**What is asked:**
Summarize the fUTF8 documentation in two sentences.

**Selected passage:**
• • • • •

Flourish PHP Unframework

fUTF8

static class, v1.0.0b16

Provides string functions for UTF-8 strings

This class is implemented to provide a UTF-8 version of almost every built-in PHP string function. For more information about UTF-8, please visit http://flourishlib.com/docs/UTF-8.

Changes:
1.0.0b16Added code to clean() to use mbstring if available since recent versions of iconv and IGNORE now return FALSE for bad encodings 9/21/12
1.0.0b15Fixed a bug with using IBM's iconv implementation on AIX 7/29/11
1.0.0b14Added a workaround for iconv having issues in MAMP 1.9.4+ 7/26/11
1.0.0b13Fixed notices from being thrown when invalid data is sent to clean() 6/10/11
1.0.0b12Fixed a variable name typo in sub() 5/9/11
1.0.0b11Updated the class to not using phpinfo() to determine the iconv implementation 11/4/10
1.0.0b10Fixed a bug with capitalizing a lowercase i resulting in a dotted upper-case I 11/1/10
1.0.0b9Updated class to use fCore::startErrorCapture() instead of error_reporting() 8/9/10
1.0.0b8Removed e flag from preg_replace() calls 6/8/10
1.0.0b7Added the methods trim(), rtrim() and ltrim() 5/11/10
1.0.0b6Fixed clean() to work with PHP installs that use an iconv library that doesn't support IGNORE 3/2/10
1.0.0b5Changed ucwords() to also uppercase words right after various punctuation 9/18/09
1.0.0b4Changed replacement values in preg_replace() calls to be properly escaped 6/11/09
1.0.0b3Fixed a parameter name in rpos() from $search to $needle 2/6/09
1.0.0b2Fixed a bug in explode() with newlines and zero-length delimiters 2/5/09
1.0.0bThe initial implementation 6/1/08

Static Methods

::ascii() internal public

Please note: this method is public, however it is primarily intended for internal use by Flourish and will normally not be useful in site/application code

Maps UTF-8 ASCII-based latin characters, puntuation, symbols and number forms to ASCII

Any characters or symbols that can not be translated will be removed.

This function is most useful for situation that only allows ASCII, such as in URLs.

Translates elements form the following unicode blocks:

  • Latin-1 Supplement
  • Latin Extended-A
  • Latin Extended-B
  • IPA Extensions
  • Latin Extended Additional
  • General Punctuation
  • Letterlike symbols
  • Number Forms

Signature

string ascii( string $string )

• • • • •

**Data provided:**
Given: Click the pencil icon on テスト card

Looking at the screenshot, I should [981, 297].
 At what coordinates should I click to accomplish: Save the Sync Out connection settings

• • • • •

**Final result:**
fUTF8 is a static class in the Flourish PHP Unframework that provides UTF-8 versions of almost every built-in PHP string function, and its change log runs from the initial implementation on 6/1/08 to version 1.0.0b16 on 9/21/12. Its ascii() method, public but mainly intended for internal use by Flourish, maps UTF-8 Latin characters, punctuation, symbols and number forms to ASCII and removes anything it cannot translate, which makes it most useful where only ASCII is allowed, such as in URLs.